## Input
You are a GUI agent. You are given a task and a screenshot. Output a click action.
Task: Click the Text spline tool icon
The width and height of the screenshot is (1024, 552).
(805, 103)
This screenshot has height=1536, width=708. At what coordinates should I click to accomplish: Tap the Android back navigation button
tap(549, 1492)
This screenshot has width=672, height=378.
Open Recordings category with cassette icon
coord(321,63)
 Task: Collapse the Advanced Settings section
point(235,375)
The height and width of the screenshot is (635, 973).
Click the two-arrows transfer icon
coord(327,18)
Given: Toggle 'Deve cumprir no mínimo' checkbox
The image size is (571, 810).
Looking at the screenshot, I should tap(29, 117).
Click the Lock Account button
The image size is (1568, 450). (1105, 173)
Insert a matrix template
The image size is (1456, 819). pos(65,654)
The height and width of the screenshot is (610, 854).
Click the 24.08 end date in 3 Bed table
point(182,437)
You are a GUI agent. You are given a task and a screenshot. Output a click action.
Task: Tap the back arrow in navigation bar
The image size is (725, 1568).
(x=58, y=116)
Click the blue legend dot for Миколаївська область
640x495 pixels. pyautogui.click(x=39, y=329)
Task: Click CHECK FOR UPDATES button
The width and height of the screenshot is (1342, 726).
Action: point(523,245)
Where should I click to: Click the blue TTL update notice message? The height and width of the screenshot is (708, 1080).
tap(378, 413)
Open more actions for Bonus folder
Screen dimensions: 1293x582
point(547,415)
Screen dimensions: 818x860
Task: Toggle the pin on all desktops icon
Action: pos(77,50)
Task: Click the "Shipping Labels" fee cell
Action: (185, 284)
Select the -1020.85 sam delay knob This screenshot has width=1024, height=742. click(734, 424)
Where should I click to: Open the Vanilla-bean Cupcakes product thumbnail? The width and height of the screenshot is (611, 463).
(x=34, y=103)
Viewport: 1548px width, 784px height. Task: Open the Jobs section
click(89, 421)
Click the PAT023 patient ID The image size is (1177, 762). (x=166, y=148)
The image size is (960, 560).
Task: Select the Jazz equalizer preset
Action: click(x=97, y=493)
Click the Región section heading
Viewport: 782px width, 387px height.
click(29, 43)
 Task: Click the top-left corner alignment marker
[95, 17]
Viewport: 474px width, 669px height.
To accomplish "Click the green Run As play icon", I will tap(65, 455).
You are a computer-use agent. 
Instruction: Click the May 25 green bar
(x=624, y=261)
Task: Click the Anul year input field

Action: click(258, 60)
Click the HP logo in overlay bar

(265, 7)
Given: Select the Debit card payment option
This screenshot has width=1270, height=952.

## Work request
Repeat the lines above with every word intact.

## Answer for this exercise
You are a GUI agent. You are given a task and a screenshot. Output a click action.
Task: Click the Text spline tool icon
The width and height of the screenshot is (1024, 552).
(805, 103)
This screenshot has height=1536, width=708. At what coordinates should I click to accomplish: Tap the Android back navigation button
tap(549, 1492)
This screenshot has width=672, height=378.
Open Recordings category with cassette icon
coord(321,63)
 Task: Collapse the Advanced Settings section
point(235,375)
The height and width of the screenshot is (635, 973).
Click the two-arrows transfer icon
coord(327,18)
Given: Toggle 'Deve cumprir no mínimo' checkbox
The image size is (571, 810).
Looking at the screenshot, I should tap(29, 117).
Click the Lock Account button
The image size is (1568, 450). (1105, 173)
Insert a matrix template
The image size is (1456, 819). pos(65,654)
The height and width of the screenshot is (610, 854).
Click the 24.08 end date in 3 Bed table
point(182,437)
You are a GUI agent. You are given a task and a screenshot. Output a click action.
Task: Tap the back arrow in navigation bar
The image size is (725, 1568).
(x=58, y=116)
Click the blue legend dot for Миколаївська область
640x495 pixels. pyautogui.click(x=39, y=329)
Task: Click CHECK FOR UPDATES button
The width and height of the screenshot is (1342, 726).
Action: point(523,245)
Where should I click to: Click the blue TTL update notice message? The height and width of the screenshot is (708, 1080).
tap(378, 413)
Open more actions for Bonus folder
Screen dimensions: 1293x582
point(547,415)
Screen dimensions: 818x860
Task: Toggle the pin on all desktops icon
Action: pos(77,50)
Task: Click the "Shipping Labels" fee cell
Action: (185, 284)
Select the -1020.85 sam delay knob This screenshot has width=1024, height=742. click(734, 424)
Where should I click to: Open the Vanilla-bean Cupcakes product thumbnail? The width and height of the screenshot is (611, 463).
(x=34, y=103)
Viewport: 1548px width, 784px height. Task: Open the Jobs section
click(89, 421)
Click the PAT023 patient ID The image size is (1177, 762). (x=166, y=148)
The image size is (960, 560).
Task: Select the Jazz equalizer preset
Action: click(x=97, y=493)
Click the Región section heading
Viewport: 782px width, 387px height.
click(29, 43)
 Task: Click the top-left corner alignment marker
[95, 17]
Viewport: 474px width, 669px height.
To accomplish "Click the green Run As play icon", I will tap(65, 455).
You are a computer-use agent. 
Instruction: Click the May 25 green bar
(x=624, y=261)
Task: Click the Anul year input field

Action: click(258, 60)
Click the HP logo in overlay bar

(265, 7)
Given: Select the Debit card payment option
This screenshot has width=1270, height=952.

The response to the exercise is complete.